Driving in the middle,Tony Bayfield

Driving in the middle
Tony Bayfield
June 26, 2007 8:00 AM
http://commentisfree.guardian.co.uk/tony_bayfield/2007/06/driving_in_the_middle.html
An 18th century hasidic rabbi said "the middle of the road is for
horses". Being a moderate is even more unfashionable these days,
probably because moderation can be a thinly disguised cover for lack of
sustained principles and vacuousness.
I am a moderate when it comes to Israel but not, I hope, vacuous. It is
an uncomfortable position with traffic coming at me from both sides. I
am a Zionist and define Zionism as a non-negotiable commitment to the
right of the state of Israel to exist and an equal commitment to the
pursuit of peace as the highest value, to democracy and human rights.
That exposes me to the rage of Israel's critics on the one side and to
the Jewish "realists" and cynics on the other.
But I don't really matter in this regard. Consider the position of a
group called OneVoice. OneVoice is an Israeli-Palestinian joint
initiative. It seeks to give voice to the moderate majority on both
sides and articulate their desire for peace based upon compromise.
OneVoice planned mass, simultaneous rallies in Gaza and Tel Aviv with
thousands upon thousands of people already signed up.
Today, the OneVoice Gaza office is in a state of fear and confusion. The
situation in Gaza is terrible. Friends offered to evacuate the OneVoice
staff. To which they responded: "To all of you, we love Gaza, and
whatever we do, we do because we love it and we can't leave it whatever
the situation is. Thank you for your kind offer to ensure a passage for
our safety. You should be proud because you have such a team in Gaza.

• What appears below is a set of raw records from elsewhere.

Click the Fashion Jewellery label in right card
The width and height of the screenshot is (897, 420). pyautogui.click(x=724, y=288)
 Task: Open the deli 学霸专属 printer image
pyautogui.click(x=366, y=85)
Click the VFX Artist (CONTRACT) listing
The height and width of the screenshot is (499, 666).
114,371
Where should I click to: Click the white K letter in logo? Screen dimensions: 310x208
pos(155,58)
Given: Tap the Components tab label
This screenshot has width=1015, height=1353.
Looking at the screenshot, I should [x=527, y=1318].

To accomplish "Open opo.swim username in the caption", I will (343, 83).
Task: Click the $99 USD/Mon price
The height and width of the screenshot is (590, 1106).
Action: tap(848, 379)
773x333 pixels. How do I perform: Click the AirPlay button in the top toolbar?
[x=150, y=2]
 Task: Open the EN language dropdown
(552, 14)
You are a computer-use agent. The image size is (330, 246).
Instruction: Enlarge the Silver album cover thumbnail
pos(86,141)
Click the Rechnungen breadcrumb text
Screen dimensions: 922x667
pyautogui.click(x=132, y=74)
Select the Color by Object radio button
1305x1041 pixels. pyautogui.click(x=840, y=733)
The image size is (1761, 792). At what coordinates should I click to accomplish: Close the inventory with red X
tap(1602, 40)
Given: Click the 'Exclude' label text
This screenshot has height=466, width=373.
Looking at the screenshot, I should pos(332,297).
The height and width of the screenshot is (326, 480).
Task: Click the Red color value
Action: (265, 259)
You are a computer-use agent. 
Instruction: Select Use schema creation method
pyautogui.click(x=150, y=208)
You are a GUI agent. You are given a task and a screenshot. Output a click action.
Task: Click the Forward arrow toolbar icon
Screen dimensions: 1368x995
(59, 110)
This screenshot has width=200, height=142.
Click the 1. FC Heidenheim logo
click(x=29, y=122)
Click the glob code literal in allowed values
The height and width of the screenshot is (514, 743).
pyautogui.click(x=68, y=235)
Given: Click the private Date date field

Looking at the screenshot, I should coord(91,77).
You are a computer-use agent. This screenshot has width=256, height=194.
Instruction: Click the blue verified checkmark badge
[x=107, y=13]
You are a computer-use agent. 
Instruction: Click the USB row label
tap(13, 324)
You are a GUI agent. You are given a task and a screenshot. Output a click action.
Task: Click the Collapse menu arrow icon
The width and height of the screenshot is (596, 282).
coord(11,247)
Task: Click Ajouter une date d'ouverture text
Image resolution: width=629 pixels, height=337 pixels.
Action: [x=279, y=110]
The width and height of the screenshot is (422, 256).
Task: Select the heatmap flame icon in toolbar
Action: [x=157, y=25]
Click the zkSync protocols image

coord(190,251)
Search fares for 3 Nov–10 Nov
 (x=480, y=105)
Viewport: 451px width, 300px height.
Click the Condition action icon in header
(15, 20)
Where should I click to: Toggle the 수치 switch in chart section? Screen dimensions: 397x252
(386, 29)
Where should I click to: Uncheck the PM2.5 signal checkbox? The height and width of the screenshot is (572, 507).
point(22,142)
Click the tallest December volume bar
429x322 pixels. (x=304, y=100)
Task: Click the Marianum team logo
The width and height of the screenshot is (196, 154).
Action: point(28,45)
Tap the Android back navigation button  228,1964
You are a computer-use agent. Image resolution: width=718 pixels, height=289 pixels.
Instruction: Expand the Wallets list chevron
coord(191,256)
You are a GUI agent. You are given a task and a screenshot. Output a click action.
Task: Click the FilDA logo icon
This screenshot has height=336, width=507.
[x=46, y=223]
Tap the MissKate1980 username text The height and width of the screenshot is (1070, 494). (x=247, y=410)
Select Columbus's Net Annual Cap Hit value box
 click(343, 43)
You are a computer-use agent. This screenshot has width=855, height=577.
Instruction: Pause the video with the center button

OneVoice will remain and work strongly in Gaza because such an
organisation and other civil society organisations are the last and the
only hope for a better future."
These are the principled moderates we need to support.
Last week I met an Israeli Arab, Mohammad Darawshe. Darawshe works for
The Abraham Fund Initiatives which seeks to improve the conditions and
raise the de facto status of Israel's Arab population, move Israel in
the direction of being a Jewish state and a state for all its citizens
and demonstrate that Jews and Palestinians can live side by side in
cooperation and amity. The Abraham Fund is becoming an umbrella for
dozens of reconciliation initiatives. Darawshe believes that their work
is a lesson for all and not just for those who agree with them. These
are also the non-vacuous moderates that we must support.
Christian Aid is an organisation which has made a habit of upsetting the
mainstream of the Jewish community in Britain. All too often it portrays
the Palestinians as the poor and the oppressed and Israel as the wealthy
and powerful oppressor. It fails to acknowledge the reality of the
Islamist threat and the ruthless determination of Islamist leadership.
That imbalance was present in a recent paper advocating what it called
"viability". Yet Christian Aid was absolutely right in pointing to the
poverty and deprivation of the Palestinians, particularly in Gaza, and
indicating that no solution to the situation in the Middle East is
possible whilst such conditions of wretchedness are allowed to persist.
Which is why, for once, I disagree with another "moderate" and veteran
peace activist Gershon Baskin of the Israel Palestine Centre for
Research and Information. Writing in the Jerusalem Post, Dr Baskin says:
"Gaza is lost, for the time being. The Palestinians of Gaza, both the
supporters of Hamas and their opposition have to live with this new
reality. Gaza will be detached from the world."
Peace is untenable for as long as conditions in Gaza endure which the
exponents of terrorism can exploit. A humanitarian catastrophe in Gaza
cannot be permitted by Israel, Egypt and the west - morally or as a
matter of realpolitik. The moderate majority cannot be, must not be
abandoned.
Jonathan Freedland, writing in The Guardian last week, rightly sounded
the alarm at what he perceived to be an American and European plan to
take advantage of the present situation and push Israel in the direction
of making concessions to President Abbas and establishing a "good
Palestinian state'"model on the West Bank in contrast to the isolated
and untouchable "bad Palestinian state" model in Gaza. But he went on to
suggest that we should not get too cosy with the moderates. It depends
on who he means are the moderates.
To me the moderates are those who want to see Israel living at peace
with a viable and prosperous Palestinian state on the West Bank and
Gaza. And if that includes President Abbas then so be it. We have to
support all those who believe in two states, a Palestinian State in
which Jews can live safely and an Israel in which the Palestinian
minority will model how minorities can live freely within a majority
culture without seeking to overthrow it.
Unrealistic? It's less unrealistic than thinking that Islamism can be
defeated by allowing Gaza to become even more of a hell than it is now.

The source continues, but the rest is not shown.